The Moroccan banking system is based on Spanish, French, and Islamic laws, which can complicate trade, M&A deals or other smaller exchanges.
For instance, the system of prepaying for things to get shipped to Morocco is complex. Moroccan companies only prepay 30% of the shipping. The only way a Moroccan company will prepay 100%, is if it’s a purchase/price under 10,000 US dollars.
There are also some issues with transparency in Morocco, which is a cause for concern for most foreign corporations that do business there. Software piracy, for instance, is one of those issues. It also takes a relatively long time for laws and other bureaucratic decisions to be finalized and implemented.
Patience, a robust marketing strategy and prior planning will help you overcome these obstacles so you can access the benefits of entering the Moroccan market.
A Few Things to Avoid
- Don’t talk about foreign policy, unless it’s brought up first by someone else.

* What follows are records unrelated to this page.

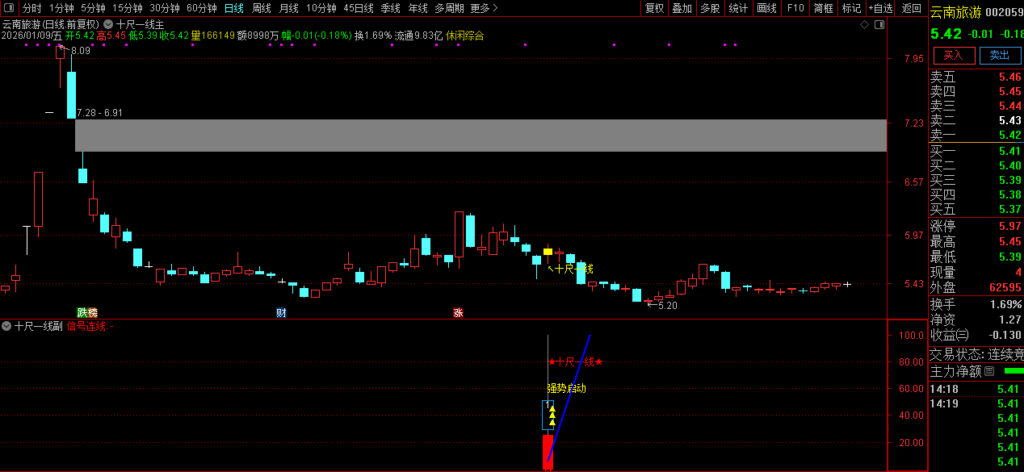Select the 60分钟 period tab
The width and height of the screenshot is (1024, 472).
[202, 8]
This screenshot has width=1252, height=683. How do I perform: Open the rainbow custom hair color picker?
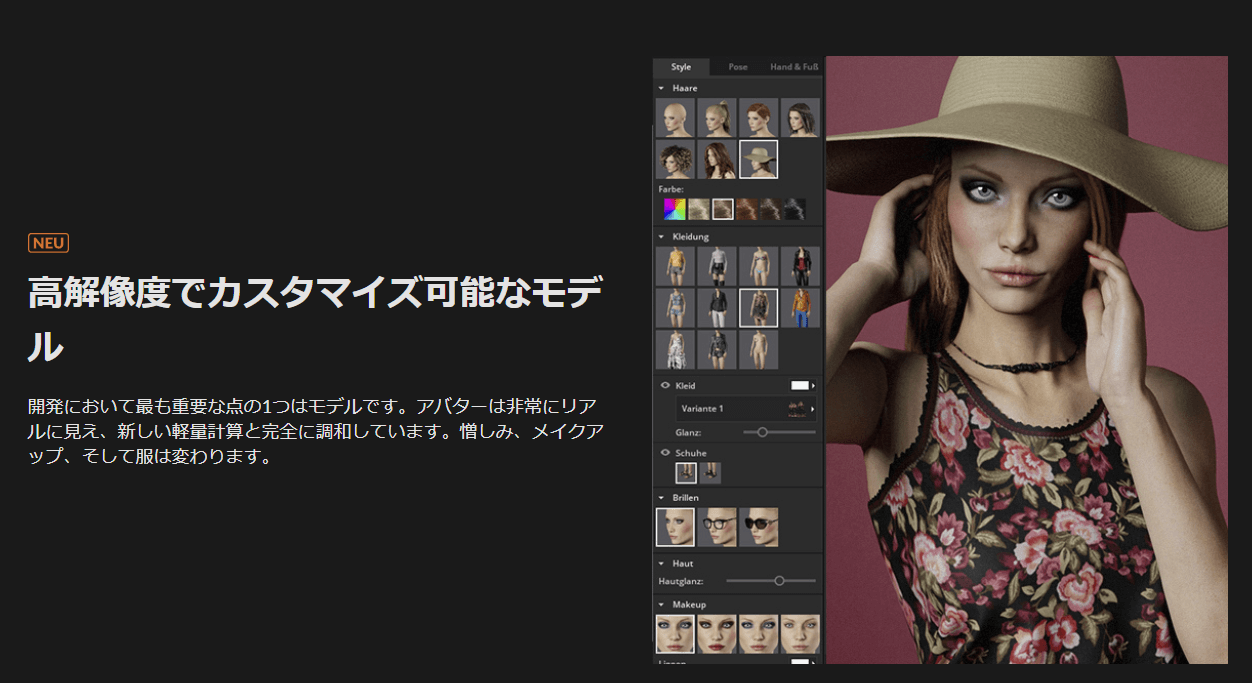coord(674,209)

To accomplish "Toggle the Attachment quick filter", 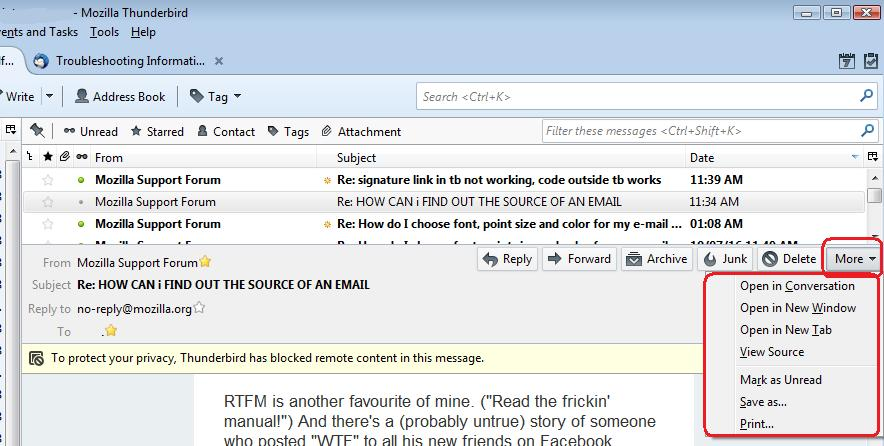I will tap(361, 131).
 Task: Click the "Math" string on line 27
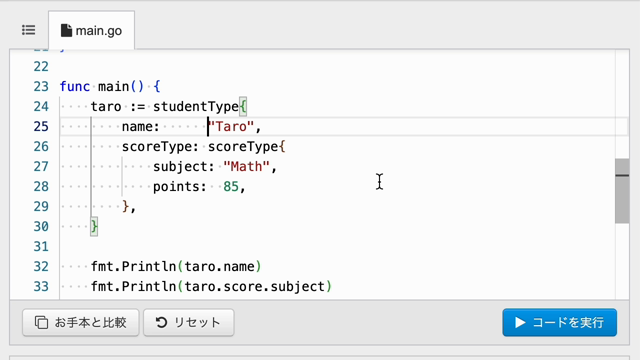tap(247, 167)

- Avoid making comments about the royal family or government; it may offend or confuse your local contacts.
- Morocco is a religious country. Be cautious of your actions while travelling. For example, ordering alcohol when at a business dinner would generally be frowned upon. Only do this if your contact does first or asks you.
- If you are invited to someone’s house or a family function, that is a sign of trust and it would be counterproductive to turn it down. Accepting the invitation is a way of returning the trust they gave you by extending an invitation.

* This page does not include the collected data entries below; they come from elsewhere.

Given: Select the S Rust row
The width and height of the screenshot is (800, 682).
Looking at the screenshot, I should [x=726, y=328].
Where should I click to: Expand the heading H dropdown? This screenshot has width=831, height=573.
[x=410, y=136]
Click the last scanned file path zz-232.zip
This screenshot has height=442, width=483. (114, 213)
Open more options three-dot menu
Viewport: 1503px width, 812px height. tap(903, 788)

- Avoid being overly aggressive or insistent. This may offend your local contact and ultimately won’t help you to achieve your goals.

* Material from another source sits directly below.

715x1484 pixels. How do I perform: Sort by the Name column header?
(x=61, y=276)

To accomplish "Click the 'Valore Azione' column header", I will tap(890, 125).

Since relationships are extremely important in Morocco, really making sure you are on your best behavior is absolutely necessary to make the right connections. Bad or thoughtless manners can make you appear to be untrustworthy and irresponsible.
Do not rush things, let them flow – a solid, fruitful relationship cannot be manufactured overnight! You don’t have to walk on eggshells, but you should be mindful of your surroundings and exercise a healthy amount of situational awareness before acting or making decisions.
That personal contact is what is really going to get you through the door of the Moroccan market, the rest will come along soon enough.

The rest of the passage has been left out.